British Policy in the Southern Sudan: A Brief Note on Language and Colonization
Just finished Robert Collins long and rather turgid Shadows in the Grass: Britian in the Southern Sudan, 1918-1956, with which, despite Collin's impressive list of sources, I was underimpressed. Perhaps its his lack of a theoretical framework, which leads him to be just a bit too enamored of the nostalgic recollections of British District Commissioners. However, he does offer, in full, this extremely interesting quote from Harold MacMichael, the Civil Secretary for the Sudan condominium from 1926-34, about British policy regarding Arabic in the Southern Sudan:
"The problem is whether to encourage the spread of Arabic
in the South as a lingua franca and medium between the governing class and the
governed, or to resist it on political grounds. The former alternative appears
to be basically unsound, the latter to be demanded as the right aim and object
of our policy...The religion of the Arab is the fruit of thirteen centuries of
discipline and dogma, and it appears now to have reached a state of world-wide
stagnation periodically rippled by political restlessness. There has been no
freedom for the mind or conscience, no intellectual future for this race, except
by the path of heresy..By virtue of its age, its wide diffusion, its adoption of
the older monotheistic belief and a code of morals which is at least no worse
that that of the Old Testament, and because of the state of comparative
civilization in which many of its adherents have come to live, it is rightly
regarded as being relatively on a higher plane than are the undeveloped
religions of the negroes. But it is none the less terile; and we shall render
the poorest of services to these poiples, as we educate their minds and induce
an atmopshere favourable to peace and porgress, we simultaneously open to them
the easy path which leads nowhere.
Moreover, the path, though it is not worth taking, would
carry those that took it into grave dangers. The most serious of these is the
automatic extension of the zone in which Islamic fanaticism is endemic to an
equally large and far more populous area where at present it is not so. One may
vary the metaphor by saying that to encourage the spread of Arabic in the South
would be to sprinkle gunpowder in the neighborhood of a powder
magazine....
The resultant danger is double-endged; for not only would
the Arabs, in the event of a rising, be able to call upon the south in the anme
of a common religion, for assistance, but, if there were trouble between the
Governement and the negroes in the South, these same Arabs of the North and
intelligentsia of the towns would not fail to assume a pose sympathy and
interest which migt become a serious embarassment...

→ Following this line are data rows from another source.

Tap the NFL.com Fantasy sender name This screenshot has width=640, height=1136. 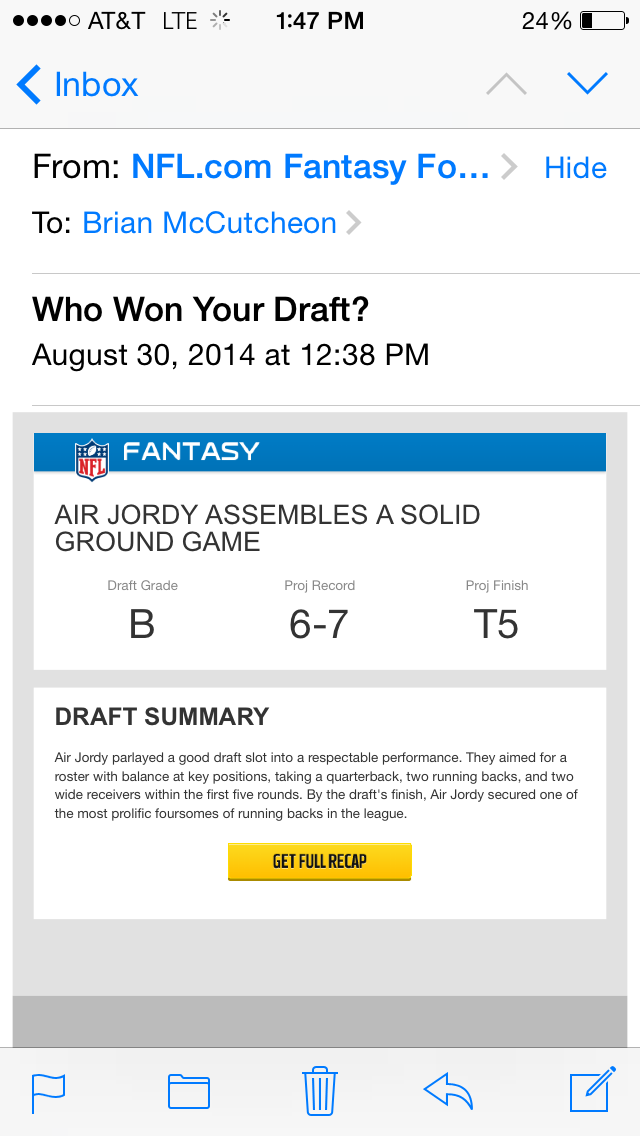pos(310,167)
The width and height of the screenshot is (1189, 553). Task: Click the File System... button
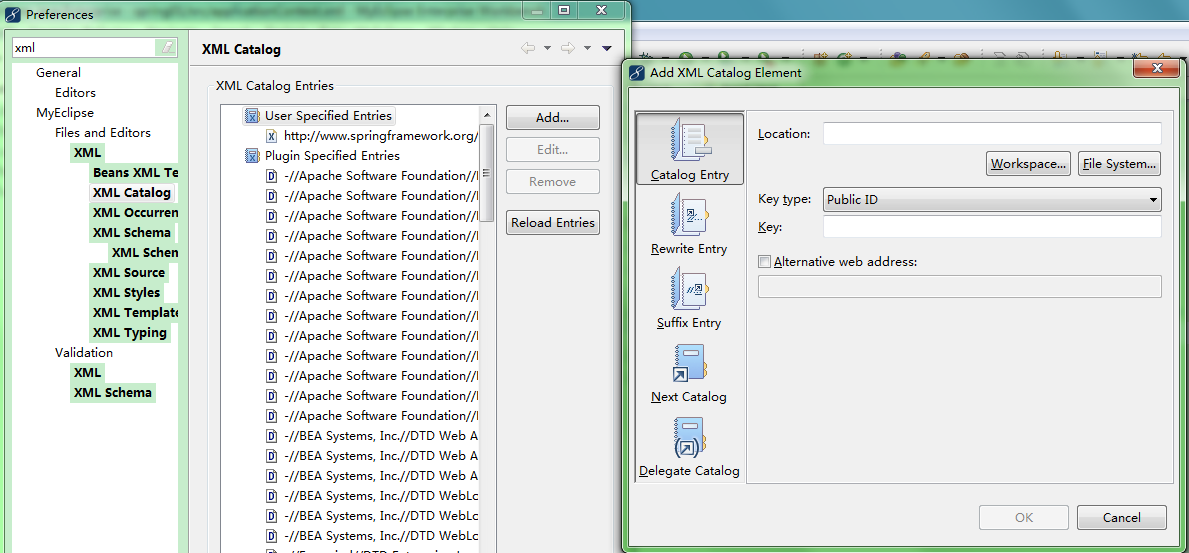click(1119, 164)
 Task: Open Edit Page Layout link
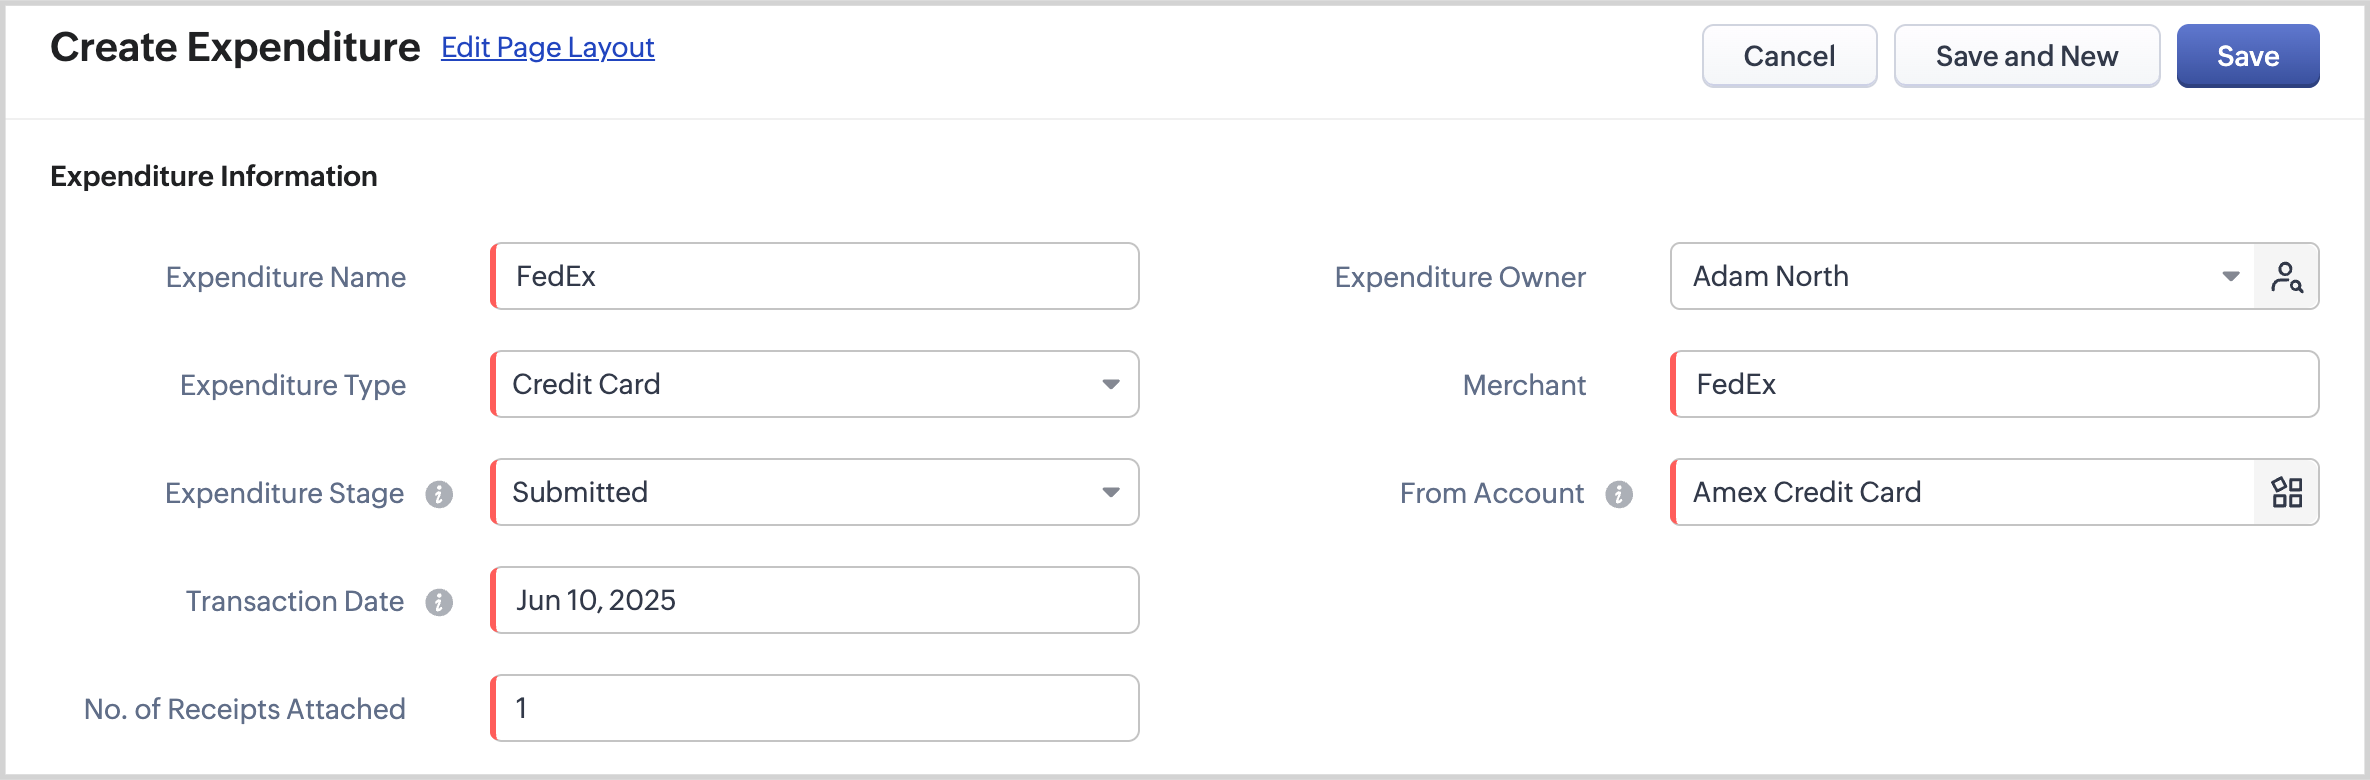point(547,48)
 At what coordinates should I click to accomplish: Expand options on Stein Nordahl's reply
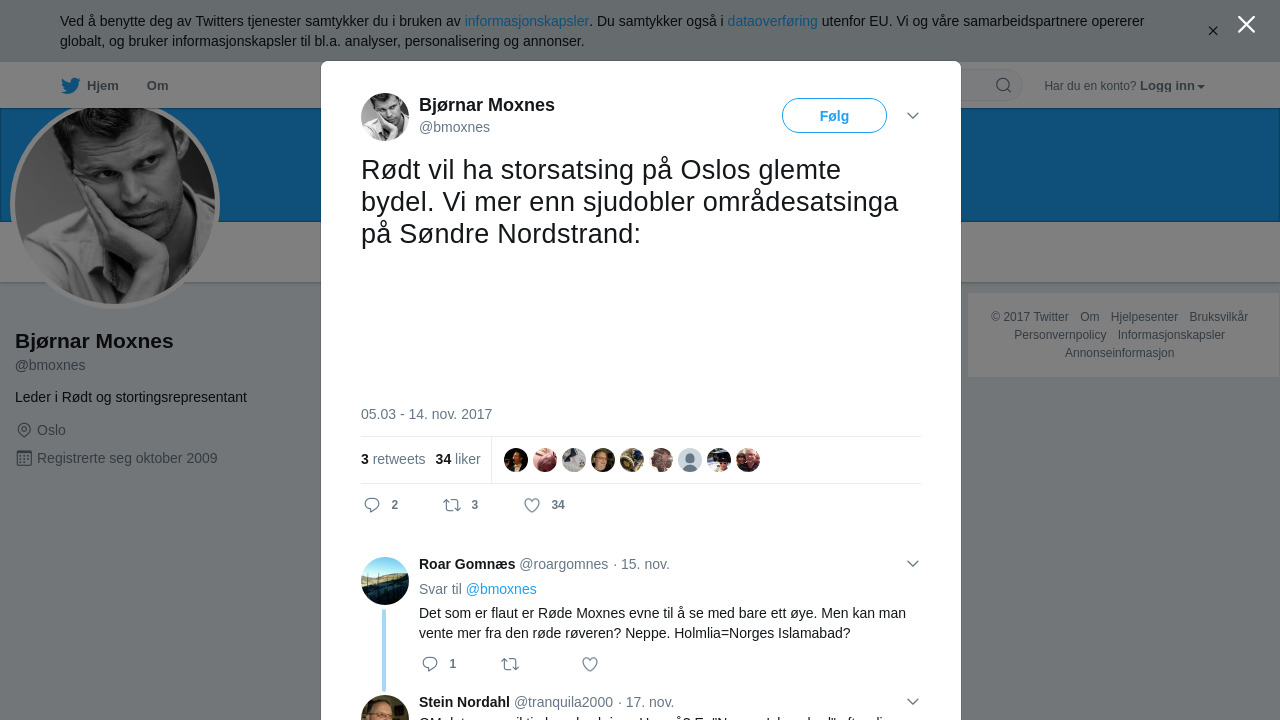912,702
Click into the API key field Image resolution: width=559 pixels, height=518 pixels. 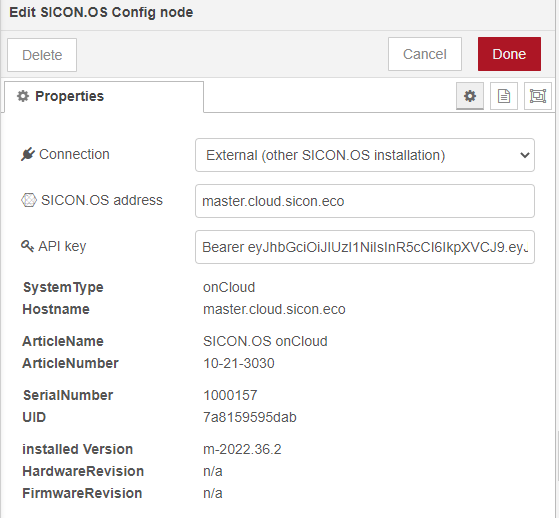(x=365, y=247)

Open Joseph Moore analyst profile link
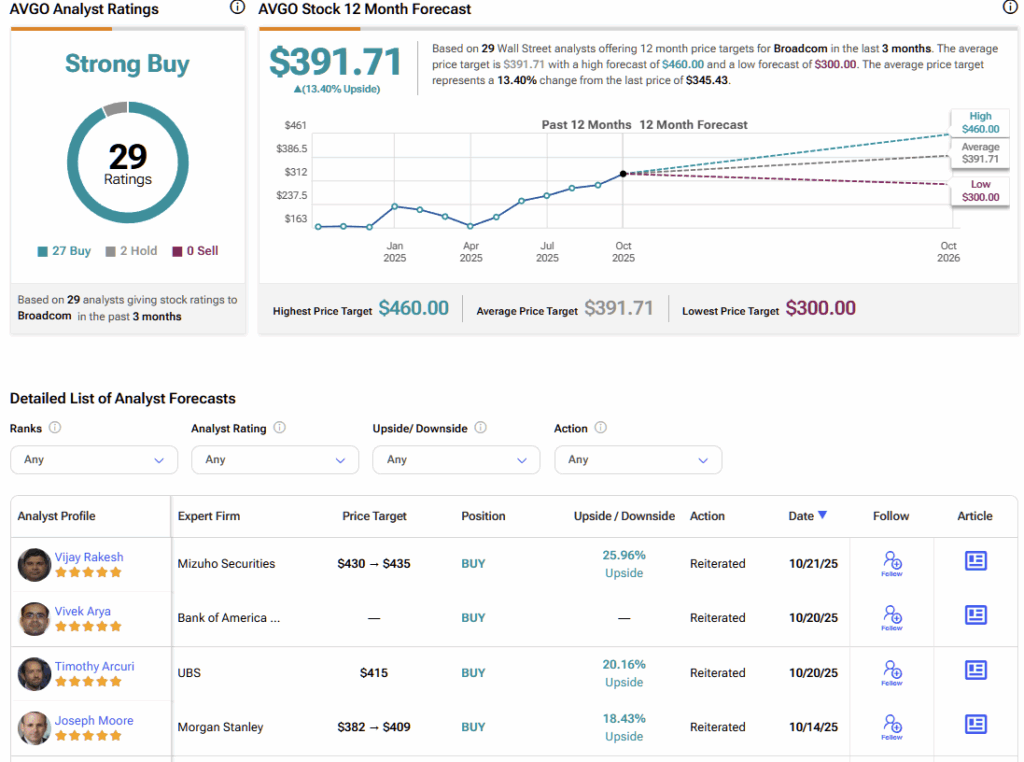pos(94,720)
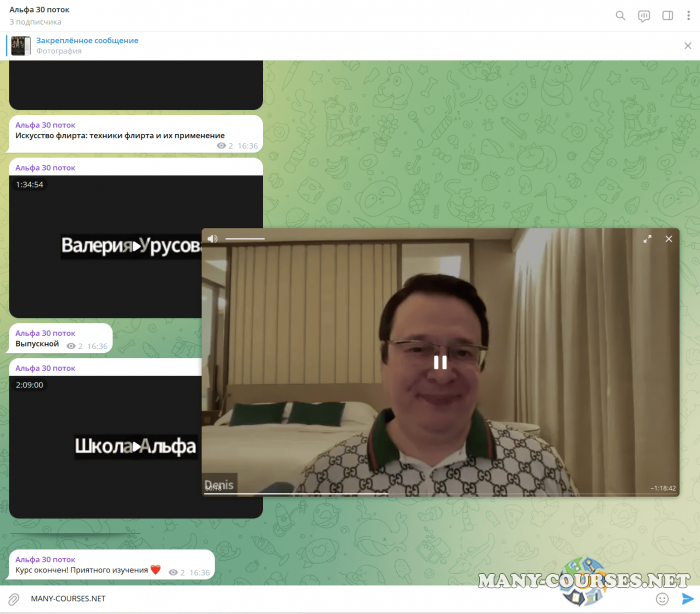The width and height of the screenshot is (700, 614).
Task: Open the live stream/voice chat icon
Action: (x=644, y=15)
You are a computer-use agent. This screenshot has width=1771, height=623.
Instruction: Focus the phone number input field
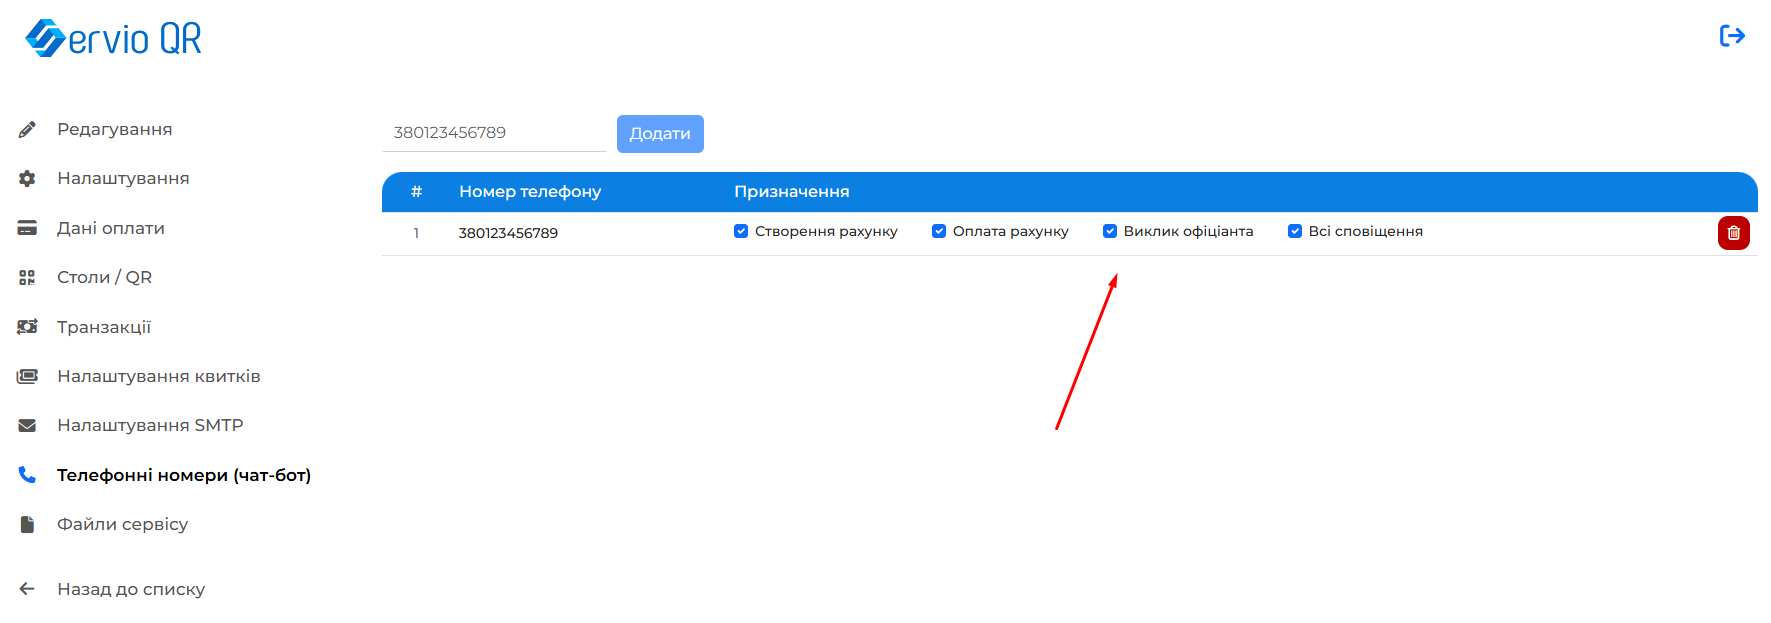click(493, 133)
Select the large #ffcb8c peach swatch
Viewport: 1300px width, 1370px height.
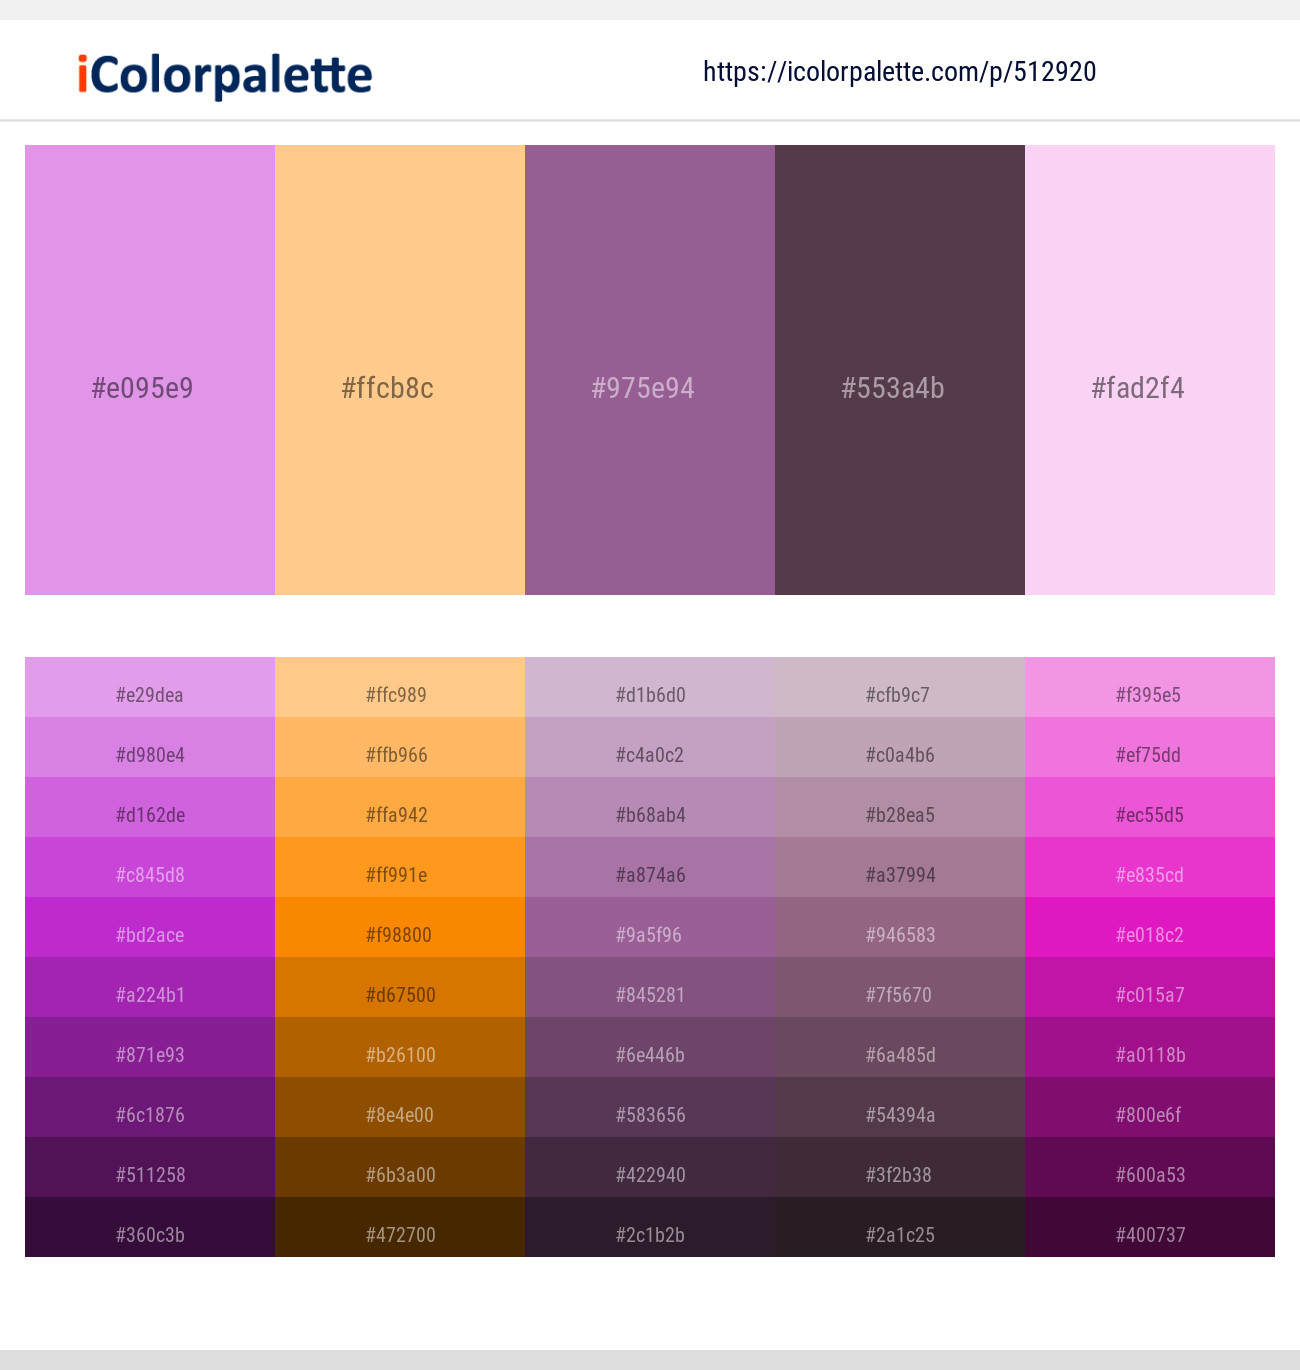click(400, 370)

Surely it is wiser and better and safer to take the long
view and to encourage our officials by every possible means to acquire a fuller
and more intimate knowledge of all that pertains to the great negro tribes and
denote a whole-hearted enthusiasm to the "cultivation of their languages,
conservation and sublimation of all that is of value in their customs and
institutions, frank recognition of the measure of truth contained in their
religion."
In this way we shall show ourselves more truly to be their
friends than by tipping them over the brink of a dangerously easy slope; and in
time we shall reap our own advantage, for a series of self-contained racial
units will be developed with structure and organization based on the solid rock
of indigenous tradition and beliefs, the daily life of the family and the
individual will be regulated by customs which are natural to them, the sense of
tribal pride and independence will grow, and in the process a solid barrier will
be created against the insidious political intrigue which must in the ordinary
course of events increasingly best our path in the North."
I guess you can draw your own conclusions about how this statement of policy has impacted the independent Sudanese state. Ironically, MacMichael's statements sound a bit like some reactionary State Department briefing or a statement of Africom policy.
To me the following is clear: British policy in the Southern Sudan attempted to foster not merely a neutral course, but in actual fact a hostility towards the spread of Islam further South. Anyway, I post these insights about Sudan because they provide some guidelines for me on how to deal with similar issues of race, language, and culture within an Omani context, especially in the context of cultural issues with Omani migrants in Central Africa, where the majority of the population is non-Muslim.